- SELECTED PASSAGE
In this research paper I am going to exemplify Tolkien′s affection for languages by naming comparatively few of his invented languages and explaining their derivation.
2. Languages used in the Lord of the Rings
One of the most vivid expressions of Tolkien′s ability and interest in languages was the creation of his own. Over the course of his life he invented several languages, such as Elvish (including Quenya and Sindarin), Dwarvish (Khuzdul), Entish, and Black Speech 4. In the following I am going to numerate and exemplify the most important languages spoken in The Lord of the Rings.
2.1 Elvish Languages
Tolkien′s languages are not only distinguished by cultures, but also by the Three Ages. The plot of the Lord of the Rings proceeds during the Third Age but Tolkien invented languages, largely Elvish, that existed long before that age. There is for example Common Elvish that was spoken by the Elves when they first awoke in the Great Lands before they reached Valinor and later there was Valarin which was spoken by the Valar in Valinor5. These are only two examples for approximately fifteen Elvish languages and dialects. I am going to focus on Quenya and Sindarin below.

- WRITTEN EXERCISE
Copy the passage above on Tolkien's invented languages in full, word for word.

- MATERIAL
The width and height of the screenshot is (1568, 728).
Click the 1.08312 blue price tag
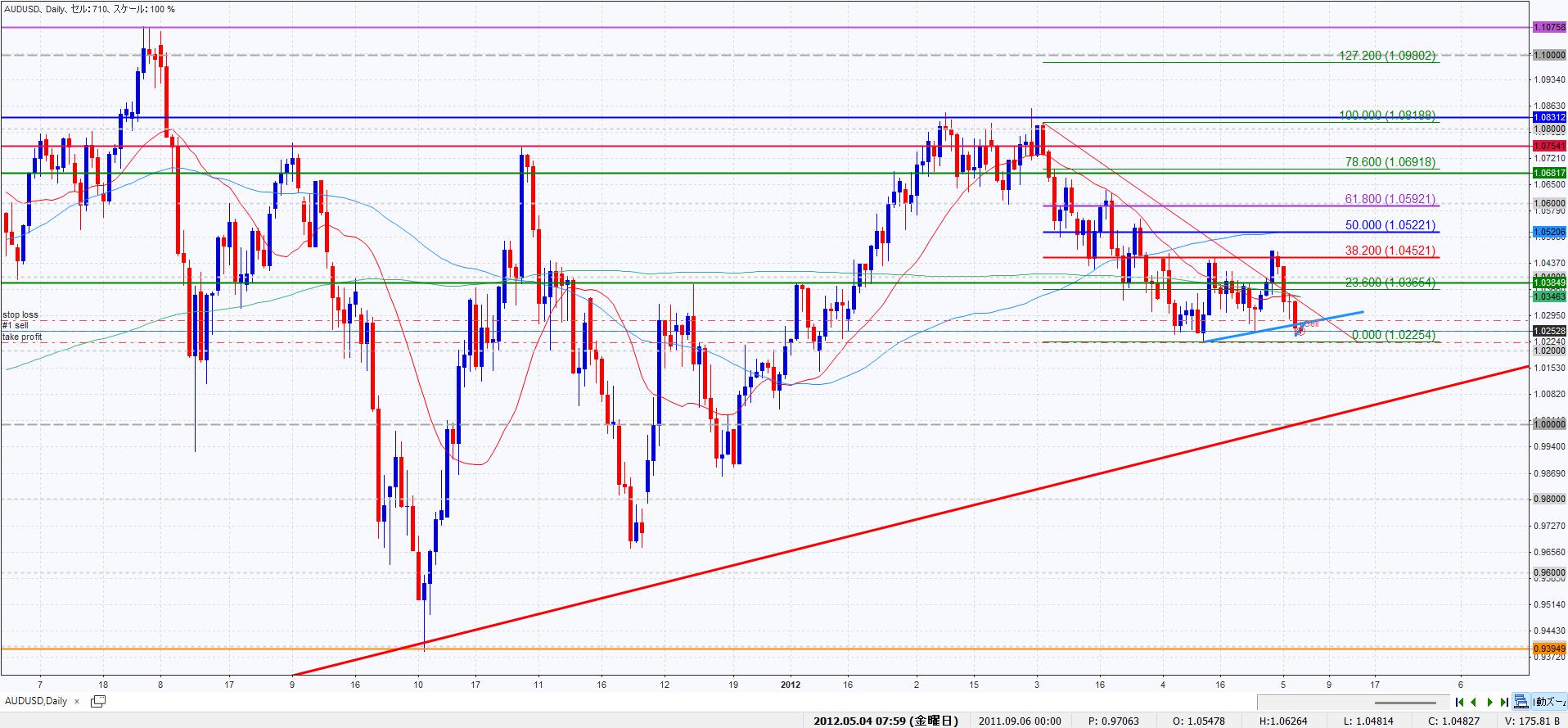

- COMPLETED EXERCISE
In this research paper I am going to exemplify Tolkien′s affection for languages by naming comparatively few of his invented languages and explaining their derivation.
2. Languages used in the Lord of the Rings
One of the most vivid expressions of Tolkien′s ability and interest in languages was the creation of his own. Over the course of his life he invented several languages, such as Elvish (including Quenya and Sindarin), Dwarvish (Khuzdul), Entish, and Black Speech 4. In the following I am going to numerate and exemplify the most important languages spoken in The Lord of the Rings.
2.1 Elvish Languages
Tolkien′s languages are not only distinguished by cultures, but also by the Three Ages. The plot of the Lord of the Rings proceeds during the Third Age but Tolkien invented languages, largely Elvish, that existed long before that age. There is for example Common Elvish that was spoken by the Elves when they first awoke in the Great Lands before they reached Valinor and later there was Valarin which was spoken by the Valar in Valinor5. These are only two examples for approximately fifteen Elvish languages and dialects. I am going to focus on Quenya and Sindarin below.